Sniff tests

This is a happy development:  it looks as though people really are trying to do something about the replicability crisis in psychological studies.  One tool that's proving useful is a "trading market," in which a lot of independent analysts make online bets about which studies will replicate, using subjective tools they might have hesitated to use in public or formal settings.
What clues were the traders looking for? Some said that they considered a study’s sample size: Small studies will more likely produce false positives than bigger ones. Some looked at a common statistical metric called the P value. If a result has a P value that’s less than 0.05, it’s said to be statistically significant, or positive. And if a study contains lots of P values that just skate under this threshold, it’s a possible sign that the authors committed “p-hacking”—that is, they futzed with their experiment or their data until they got “positive” but potentially misleading results.

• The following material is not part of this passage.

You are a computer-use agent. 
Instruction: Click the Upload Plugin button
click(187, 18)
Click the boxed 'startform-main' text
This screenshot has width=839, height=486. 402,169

Signs like this can be ambiguous, and “scientists are usually reluctant to lob around claims of p-hacking when they see them,” says Sanjay Srivastava from the University of Oregon. “But if you are just quietly placing bets, those are things you’d look at.

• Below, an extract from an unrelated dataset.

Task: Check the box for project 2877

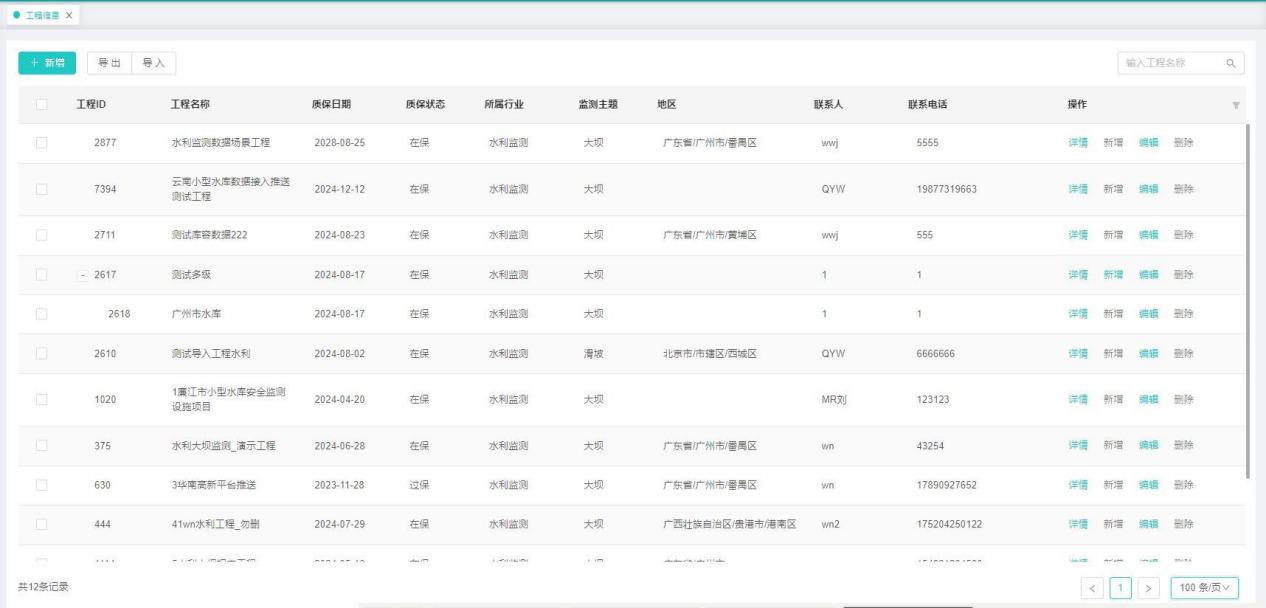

Beyond statistical issues, it strikes me that several of the studies that didn’t replicate have another quality in common: newsworthiness. They reported cute, attention-grabbing, whoa-if-true results that conform to the biases of at least some parts of society.

1 comment:

  1. Just asking "is this something we want to believe?" and "is this something we'd find very threatening if it were true?" would do a lot to identify the claims most likely not to replicate.